Posted August 30, 2017 16:37:34

The Gippsland Art Gallery is hoping the new owner of a famous painting of Rosedale in the 1800s will allow the work to return to the region.

Austrian artist Eugene von Guérard's painting of John King's Snake's Ridge property will be sold at auction in Sydney tonight.

Art valuers suggest the painting could sell for more than $1 million.

Von Guérard also painted Scottish pioneer Angus McMillan's Bushy Park home which hangs in the National Gallery of Australia.

The curator of the Gippsland Art Gallery in Sale, Simon Gregg, said the works captured a pivotal time in the region's history.

Art historians believe that von Guérard was aware of the Aboriginal massacres that had taken place in the region, 20 years before the Snake's Ridge portrait was painted.

It makes the work particularly unique as it is charged with racial and political connotations.

"In the foreground, very prominent, we have a group of Gunai Kurnai people," Mr Gregg said.

"It's interesting that this painting is very much about their possession of the land, but also in a sense their dispossession of the land — about how they're being forced off the land by the Europeans coming in at this time."

Von Guérard was an Austrian-born painter who came out to Australia during the Australian goldrush in the 1850s.

In 1860, he was invited by John King, owner of the Snake's Ridge property in Gippsland — the area now known as Rosedale — to paint a portrait of his homestead.

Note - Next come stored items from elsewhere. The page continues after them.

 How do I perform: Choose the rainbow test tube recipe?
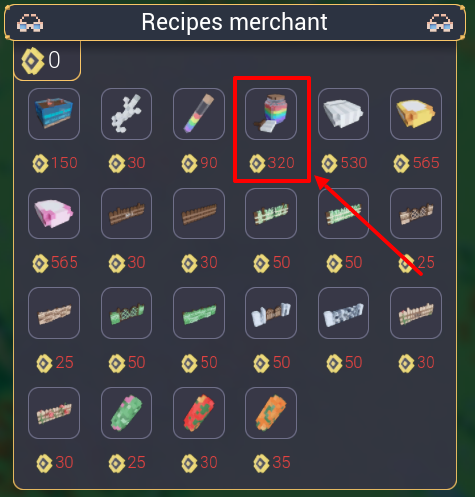tap(199, 114)
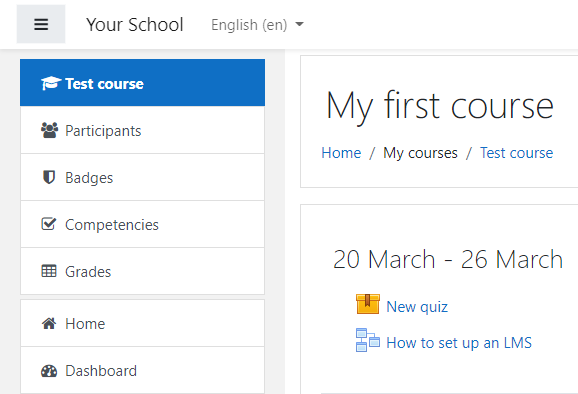
Task: Click the Home breadcrumb link
Action: pos(341,153)
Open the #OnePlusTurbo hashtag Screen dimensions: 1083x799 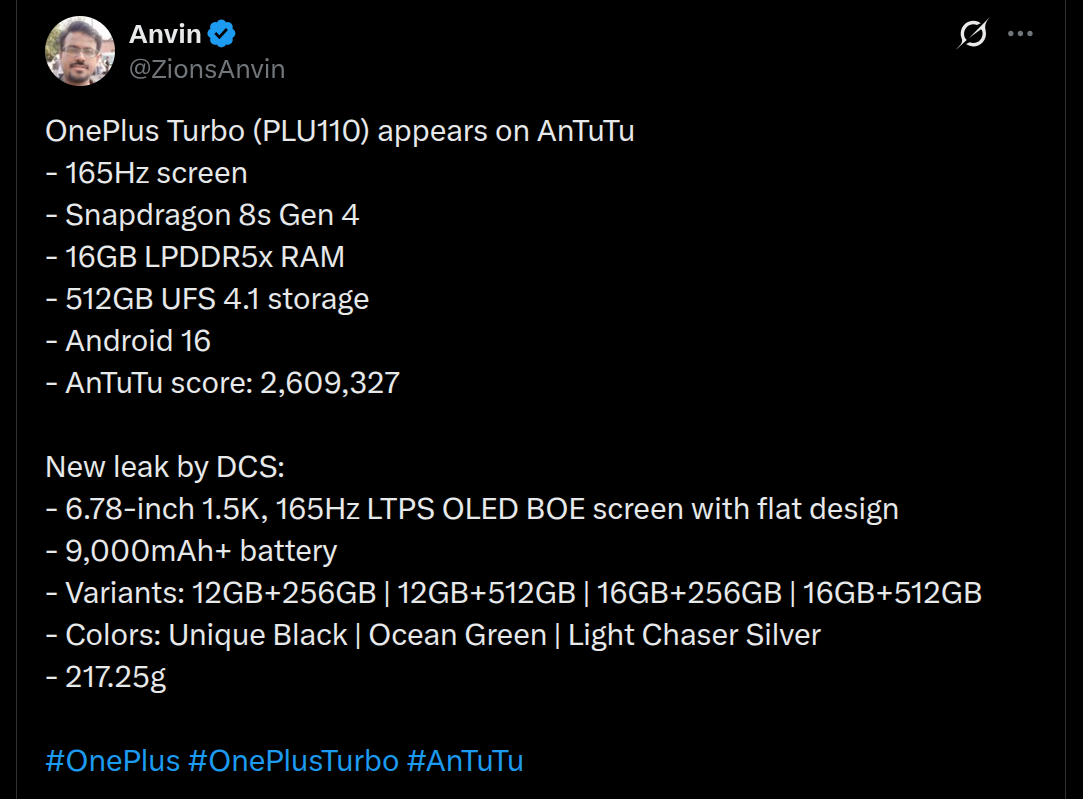coord(293,760)
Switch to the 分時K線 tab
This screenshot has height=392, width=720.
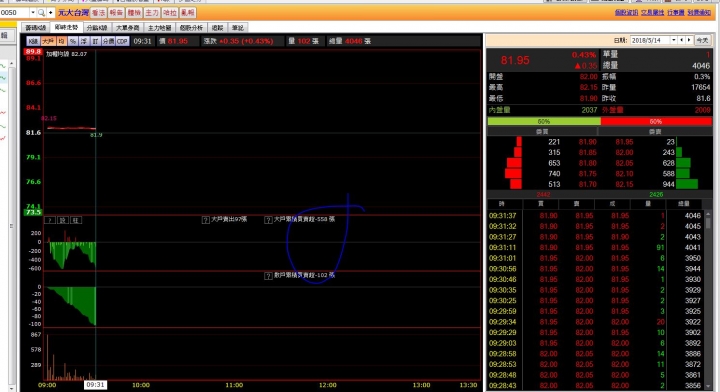[x=97, y=28]
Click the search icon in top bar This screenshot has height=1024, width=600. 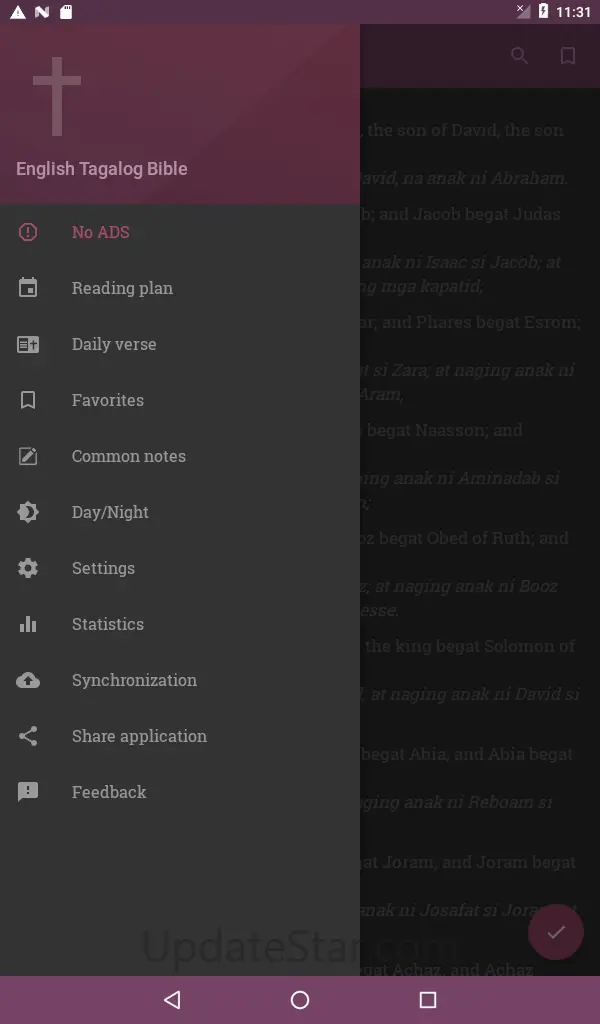(519, 56)
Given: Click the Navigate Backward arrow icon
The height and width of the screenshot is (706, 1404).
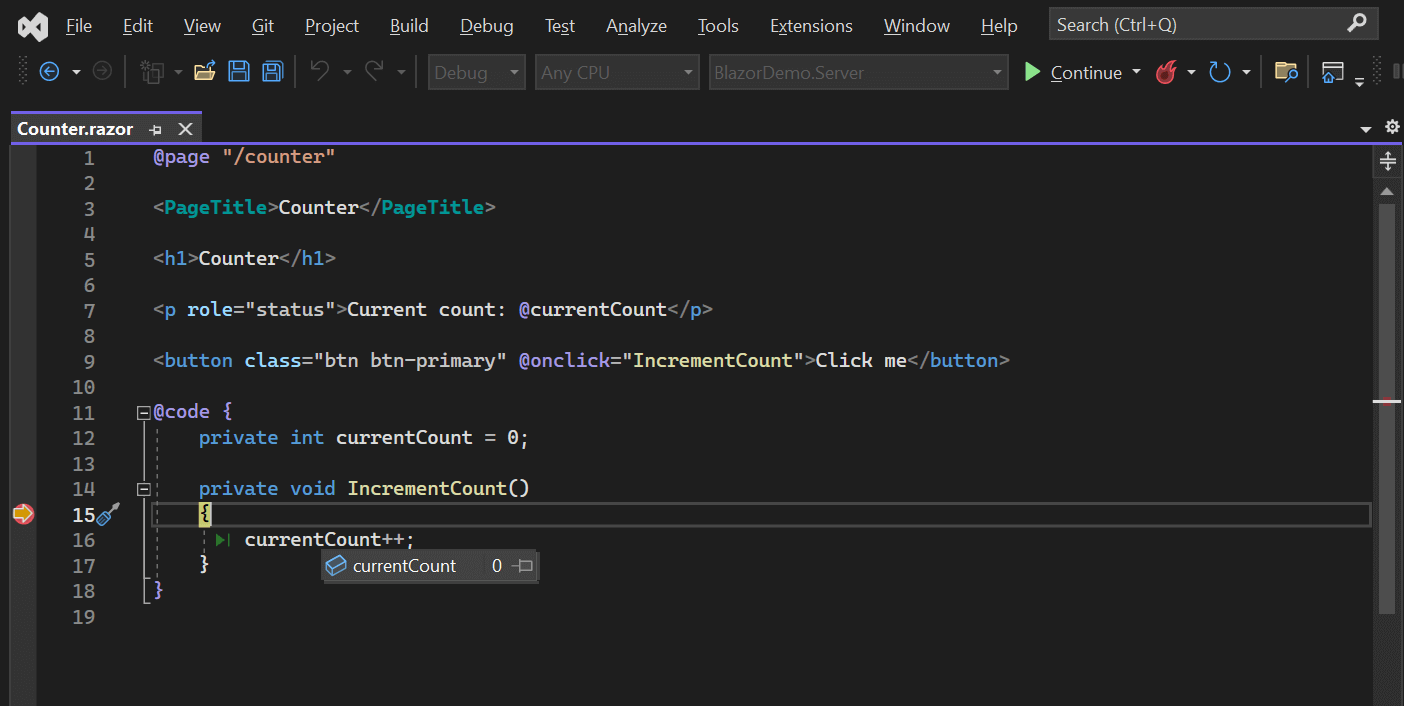Looking at the screenshot, I should coord(50,71).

Following his visit to the Snake's Ridge property, von Guérard visited Angus MacMillan to paint his Bushy Park property.

The von Guérard portrait of the Bushy Park property is considered one of the nation's most significant 19th Century works and is now housed in the National Gallery of Australia.

Painted in 1861, the portrait entitled Mr John King's Station is categorised in the same league as the Bushy Park work but was housed privately overseas for several decades in the collection of James Fairfax.

The historically significant painting features a skyline of the Gippsland Alps with Mount Buller and Ben Cruachan in the distance.

The middle ground features a panorama of the property with a pair of European settlers, one presumed to be Mr King himself, fixing a wooden fence.

The untamed Australian landscape of fallen gum trees and stringy bark are cultivated into a pleasant, civilised utopian scene, depicted as an extension of the English countryside — a marketing technique common to commissions of the era and designed to entice prospective European settlers to Australia.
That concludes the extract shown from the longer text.